--- Given data Enclosed Below ---

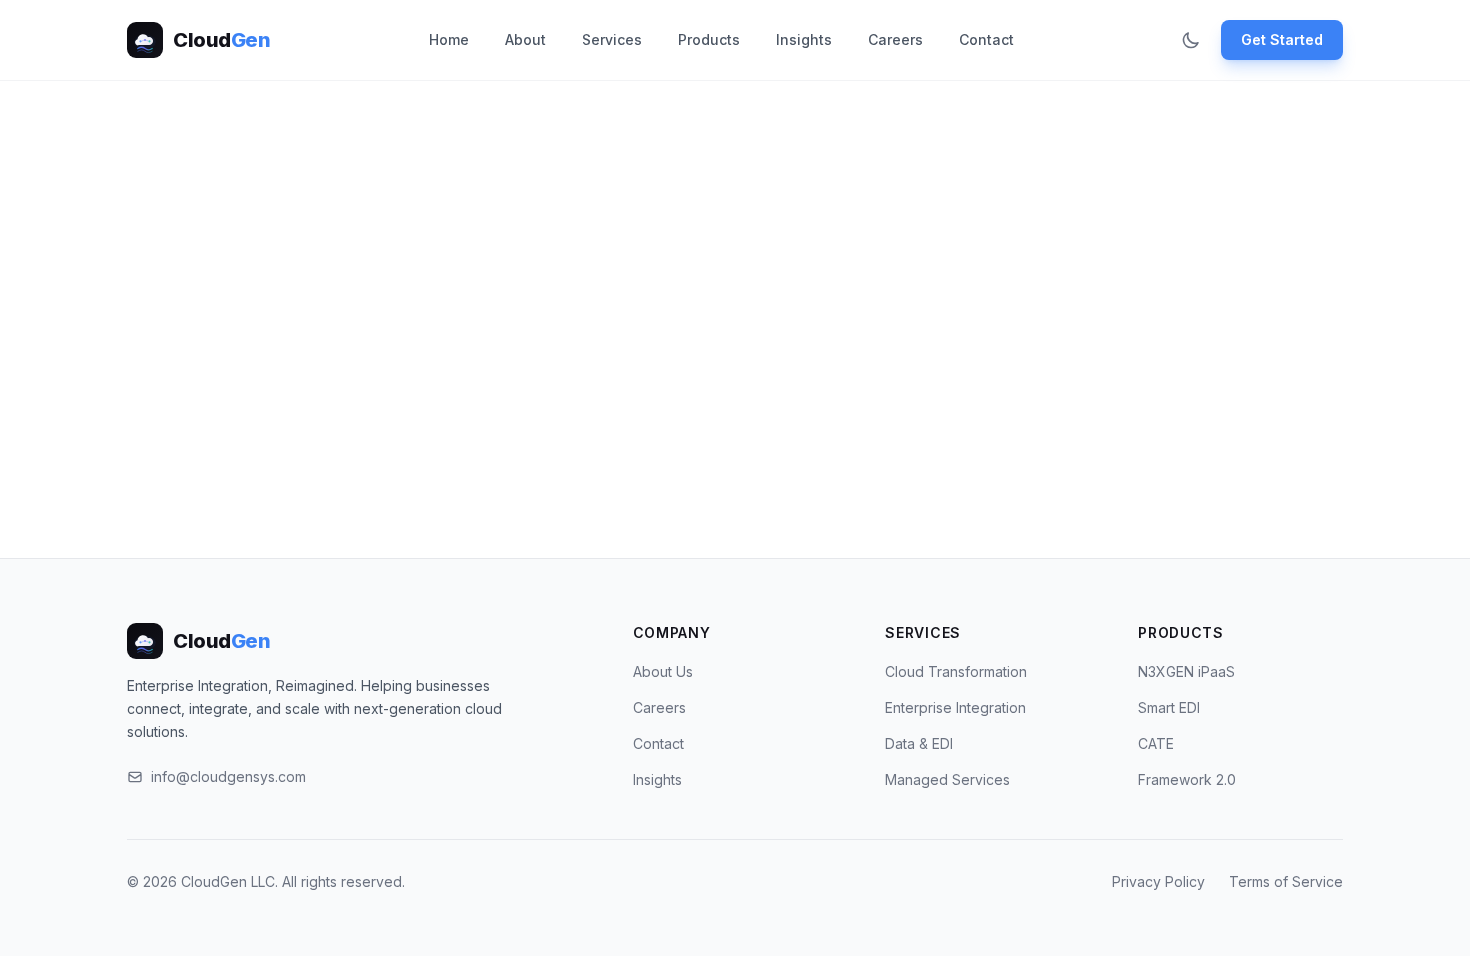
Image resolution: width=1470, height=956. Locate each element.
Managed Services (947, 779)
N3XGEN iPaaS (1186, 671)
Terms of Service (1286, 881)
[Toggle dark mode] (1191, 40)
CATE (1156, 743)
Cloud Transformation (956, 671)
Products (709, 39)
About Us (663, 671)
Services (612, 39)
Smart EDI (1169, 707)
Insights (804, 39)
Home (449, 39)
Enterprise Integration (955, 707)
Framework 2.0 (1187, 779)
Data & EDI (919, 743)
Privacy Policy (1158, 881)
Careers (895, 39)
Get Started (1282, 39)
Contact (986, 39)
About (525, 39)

--- End of Enclosed Given data ---

* Work instructions *
Repeat, character for character, the lines from the one that holds "Privacy Policy (1158, 881)" to the final line of the material, inclusive, and no other lines.

* Answer to this task *
Privacy Policy (1158, 881)
Careers (895, 39)
Get Started (1282, 39)
Contact (986, 39)
About (525, 39)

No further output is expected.